YOUR OBJECTIVE.
Once you have read the data below, write it all out exactly.

[Data excerpts]
________________________________________

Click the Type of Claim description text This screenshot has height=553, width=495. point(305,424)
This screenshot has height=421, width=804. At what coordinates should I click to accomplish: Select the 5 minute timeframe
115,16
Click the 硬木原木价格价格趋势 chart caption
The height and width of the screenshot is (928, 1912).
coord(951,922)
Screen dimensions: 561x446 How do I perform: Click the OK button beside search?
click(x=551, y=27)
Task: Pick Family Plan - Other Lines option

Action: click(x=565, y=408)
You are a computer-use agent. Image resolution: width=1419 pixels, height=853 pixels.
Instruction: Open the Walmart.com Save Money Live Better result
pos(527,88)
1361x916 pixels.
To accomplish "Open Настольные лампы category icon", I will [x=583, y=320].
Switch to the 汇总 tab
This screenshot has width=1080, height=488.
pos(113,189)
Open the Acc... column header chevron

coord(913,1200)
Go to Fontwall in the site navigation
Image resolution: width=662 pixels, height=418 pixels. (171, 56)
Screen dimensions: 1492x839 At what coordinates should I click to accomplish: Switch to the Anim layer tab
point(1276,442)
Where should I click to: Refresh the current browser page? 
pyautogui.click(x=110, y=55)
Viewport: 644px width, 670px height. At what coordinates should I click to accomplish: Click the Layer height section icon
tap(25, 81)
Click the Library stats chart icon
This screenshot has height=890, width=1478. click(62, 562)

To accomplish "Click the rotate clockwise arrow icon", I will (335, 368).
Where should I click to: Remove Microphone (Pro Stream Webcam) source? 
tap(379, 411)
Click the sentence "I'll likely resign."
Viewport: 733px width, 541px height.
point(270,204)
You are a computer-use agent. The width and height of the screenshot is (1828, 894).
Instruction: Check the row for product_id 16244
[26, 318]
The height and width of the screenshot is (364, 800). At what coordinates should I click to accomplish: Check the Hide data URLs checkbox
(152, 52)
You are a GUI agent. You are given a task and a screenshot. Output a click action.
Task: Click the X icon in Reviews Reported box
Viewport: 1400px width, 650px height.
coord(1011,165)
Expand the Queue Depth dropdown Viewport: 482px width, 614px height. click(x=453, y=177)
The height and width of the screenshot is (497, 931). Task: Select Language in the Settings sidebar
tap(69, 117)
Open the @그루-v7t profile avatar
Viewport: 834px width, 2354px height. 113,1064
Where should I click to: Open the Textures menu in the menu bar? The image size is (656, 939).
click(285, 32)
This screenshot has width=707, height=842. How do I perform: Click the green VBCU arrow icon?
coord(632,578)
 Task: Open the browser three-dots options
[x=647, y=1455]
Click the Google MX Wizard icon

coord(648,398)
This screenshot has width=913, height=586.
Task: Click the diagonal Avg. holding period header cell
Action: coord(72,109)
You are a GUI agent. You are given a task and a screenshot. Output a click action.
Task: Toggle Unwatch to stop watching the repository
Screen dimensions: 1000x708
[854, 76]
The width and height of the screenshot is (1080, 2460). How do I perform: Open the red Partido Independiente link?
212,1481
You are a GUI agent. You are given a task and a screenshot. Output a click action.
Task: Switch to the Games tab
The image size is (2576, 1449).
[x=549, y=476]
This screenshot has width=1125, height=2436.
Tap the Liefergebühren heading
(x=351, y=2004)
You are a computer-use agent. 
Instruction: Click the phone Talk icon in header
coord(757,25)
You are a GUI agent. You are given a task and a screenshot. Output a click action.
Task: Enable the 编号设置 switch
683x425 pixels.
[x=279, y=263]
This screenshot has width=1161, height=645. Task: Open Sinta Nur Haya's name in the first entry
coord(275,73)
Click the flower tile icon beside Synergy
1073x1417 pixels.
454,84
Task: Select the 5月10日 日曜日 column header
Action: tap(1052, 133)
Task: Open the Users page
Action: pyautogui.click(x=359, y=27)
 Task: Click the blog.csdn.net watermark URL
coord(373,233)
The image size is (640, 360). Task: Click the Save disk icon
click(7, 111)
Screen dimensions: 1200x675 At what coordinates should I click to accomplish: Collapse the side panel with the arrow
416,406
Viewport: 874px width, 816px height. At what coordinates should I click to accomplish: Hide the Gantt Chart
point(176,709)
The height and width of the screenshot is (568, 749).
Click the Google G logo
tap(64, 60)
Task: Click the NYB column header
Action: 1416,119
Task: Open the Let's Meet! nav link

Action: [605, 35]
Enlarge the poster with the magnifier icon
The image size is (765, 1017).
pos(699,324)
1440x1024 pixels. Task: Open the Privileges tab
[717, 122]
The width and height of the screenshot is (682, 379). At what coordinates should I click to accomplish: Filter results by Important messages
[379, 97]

________________________________________

REPLY TO THE EXERCISE.
Click the Type of Claim description text This screenshot has height=553, width=495. point(305,424)
This screenshot has height=421, width=804. At what coordinates should I click to accomplish: Select the 5 minute timeframe
115,16
Click the 硬木原木价格价格趋势 chart caption
The height and width of the screenshot is (928, 1912).
coord(951,922)
Screen dimensions: 561x446 How do I perform: Click the OK button beside search?
click(x=551, y=27)
Task: Pick Family Plan - Other Lines option

Action: click(x=565, y=408)
You are a computer-use agent. Image resolution: width=1419 pixels, height=853 pixels.
Instruction: Open the Walmart.com Save Money Live Better result
pos(527,88)
1361x916 pixels.
To accomplish "Open Настольные лампы category icon", I will [x=583, y=320].
Switch to the 汇总 tab
This screenshot has width=1080, height=488.
pos(113,189)
Open the Acc... column header chevron

coord(913,1200)
Go to Fontwall in the site navigation
Image resolution: width=662 pixels, height=418 pixels. (171, 56)
Screen dimensions: 1492x839 At what coordinates should I click to accomplish: Switch to the Anim layer tab
point(1276,442)
Where should I click to: Refresh the current browser page? 
pyautogui.click(x=110, y=55)
Viewport: 644px width, 670px height. At what coordinates should I click to accomplish: Click the Layer height section icon
tap(25, 81)
Click the Library stats chart icon
This screenshot has height=890, width=1478. click(62, 562)

To accomplish "Click the rotate clockwise arrow icon", I will (335, 368).
Where should I click to: Remove Microphone (Pro Stream Webcam) source? 
tap(379, 411)
Click the sentence "I'll likely resign."
Viewport: 733px width, 541px height.
point(270,204)
You are a computer-use agent. The width and height of the screenshot is (1828, 894).
Instruction: Check the row for product_id 16244
[26, 318]
The height and width of the screenshot is (364, 800). At what coordinates should I click to accomplish: Check the Hide data URLs checkbox
(152, 52)
You are a GUI agent. You are given a task and a screenshot. Output a click action.
Task: Click the X icon in Reviews Reported box
Viewport: 1400px width, 650px height.
coord(1011,165)
Expand the Queue Depth dropdown Viewport: 482px width, 614px height. click(x=453, y=177)
The height and width of the screenshot is (497, 931). Task: Select Language in the Settings sidebar
tap(69, 117)
Open the @그루-v7t profile avatar
Viewport: 834px width, 2354px height. 113,1064
Where should I click to: Open the Textures menu in the menu bar? The image size is (656, 939).
click(285, 32)
This screenshot has width=707, height=842. How do I perform: Click the green VBCU arrow icon?
coord(632,578)
 Task: Open the browser three-dots options
[x=647, y=1455]
Click the Google MX Wizard icon

coord(648,398)
This screenshot has width=913, height=586.
Task: Click the diagonal Avg. holding period header cell
Action: coord(72,109)
You are a GUI agent. You are given a task and a screenshot. Output a click action.
Task: Toggle Unwatch to stop watching the repository
Screen dimensions: 1000x708
[854, 76]
The width and height of the screenshot is (1080, 2460). How do I perform: Open the red Partido Independiente link?
212,1481
You are a GUI agent. You are given a task and a screenshot. Output a click action.
Task: Switch to the Games tab
The image size is (2576, 1449).
[x=549, y=476]
This screenshot has width=1125, height=2436.
Tap the Liefergebühren heading
(x=351, y=2004)
You are a computer-use agent. 
Instruction: Click the phone Talk icon in header
coord(757,25)
You are a GUI agent. You are given a task and a screenshot. Output a click action.
Task: Enable the 编号设置 switch
683x425 pixels.
[x=279, y=263]
This screenshot has width=1161, height=645. Task: Open Sinta Nur Haya's name in the first entry
coord(275,73)
Click the flower tile icon beside Synergy
1073x1417 pixels.
454,84
Task: Select the 5月10日 日曜日 column header
Action: tap(1052, 133)
Task: Open the Users page
Action: pyautogui.click(x=359, y=27)
 Task: Click the blog.csdn.net watermark URL
coord(373,233)
The image size is (640, 360). Task: Click the Save disk icon
click(7, 111)
Screen dimensions: 1200x675 At what coordinates should I click to accomplish: Collapse the side panel with the arrow
416,406
Viewport: 874px width, 816px height. At what coordinates should I click to accomplish: Hide the Gantt Chart
point(176,709)
The height and width of the screenshot is (568, 749).
Click the Google G logo
tap(64, 60)
Task: Click the NYB column header
Action: 1416,119
Task: Open the Let's Meet! nav link

Action: [605, 35]
Enlarge the poster with the magnifier icon
The image size is (765, 1017).
pos(699,324)
1440x1024 pixels. Task: Open the Privileges tab
[717, 122]
The width and height of the screenshot is (682, 379). At what coordinates should I click to accomplish: Filter results by Important messages
[379, 97]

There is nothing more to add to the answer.